Mr Beanz: 57 facts about the amazing founder of the Heinz food empire, on the 100th anniversary of his death
Henry John Heinz, the American manufacturer whose highly successful prepackaged foods company became famous for its slogan “57 Varieties”, died 100 years ago today, on May 14, 1919.
Dubbed the Pickle King, Heinz first went into business exactly 150 years ago, in 1869. He is one of the 50 pioneering capitalists featured in our new book on the world’s greatest tycoons - available now in print format here for £8.99 or £4.99 as an ebook. In honour of his incredible achievements - and his memorable advertising slogan - here are 57 memorable facts about his life:
- Henry Heinz was born on October 11, 1844, the first of six children born to parents who had emigrated from Germany a few years earlier and settled in Pittsburgh, Pennsylvania.
- He grew up helping his mother in her garden. By the age of nine, he had begun making pickles from her recipes and started selling homemade grated horseradish.
- At the time, tinned or bottled horseradish was often bulked out with other ingredients such as turnips and even water-soaked wood sticks; in order to show the quality of his product, Heinz packed it in clear glass jars.

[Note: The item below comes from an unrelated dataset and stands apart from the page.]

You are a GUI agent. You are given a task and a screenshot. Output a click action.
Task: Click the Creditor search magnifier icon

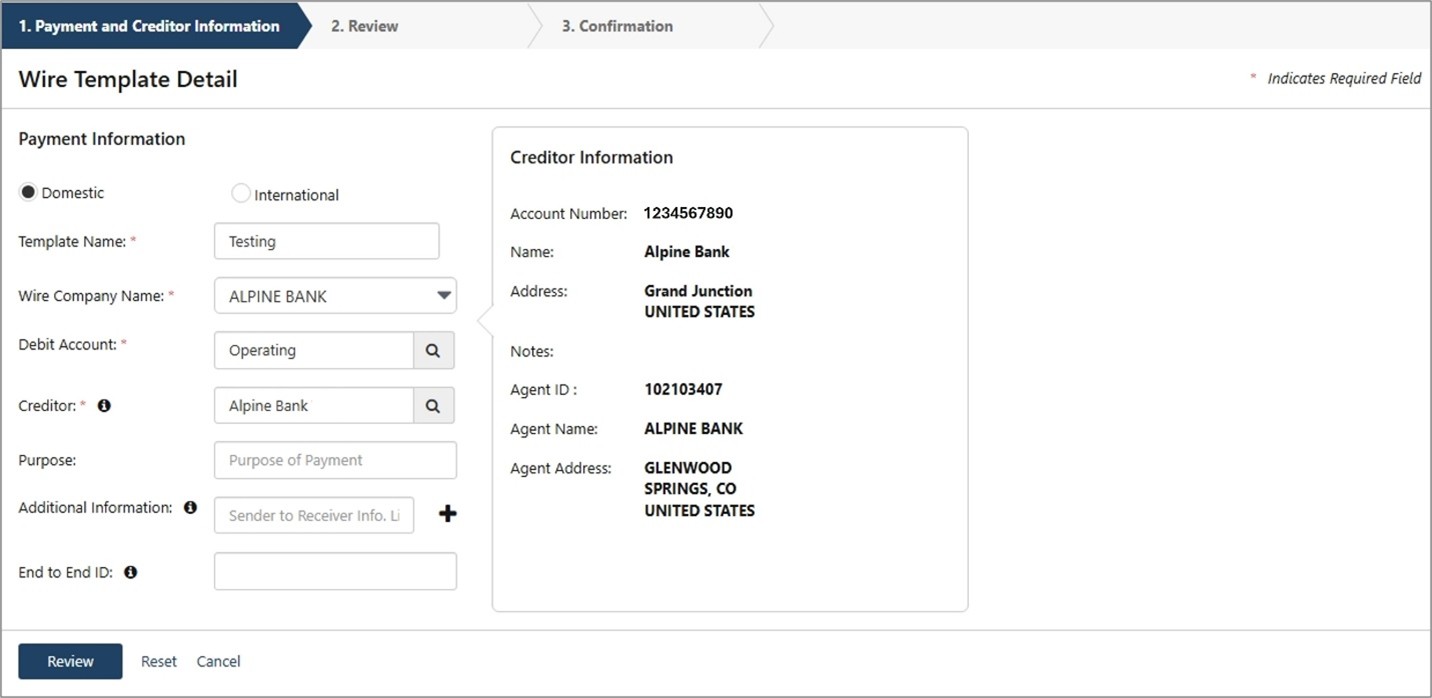point(433,406)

- Heinz’s mother had hoped that her son would become a priest – but even before graduating from college, Henry showed exceptional entrepreneurial flair.
- One of his various early ventures was in the ice business. Ice was then selling at five cents a pound, and was in good demand in pre-fridge days. Unluckily, two factors intervened - over-production and over-competition. A severe winter produced an enormous amount of ice, and everybody cut it and tried to sell it. Ice dropped to one cent a pound, and the profits of the business melted.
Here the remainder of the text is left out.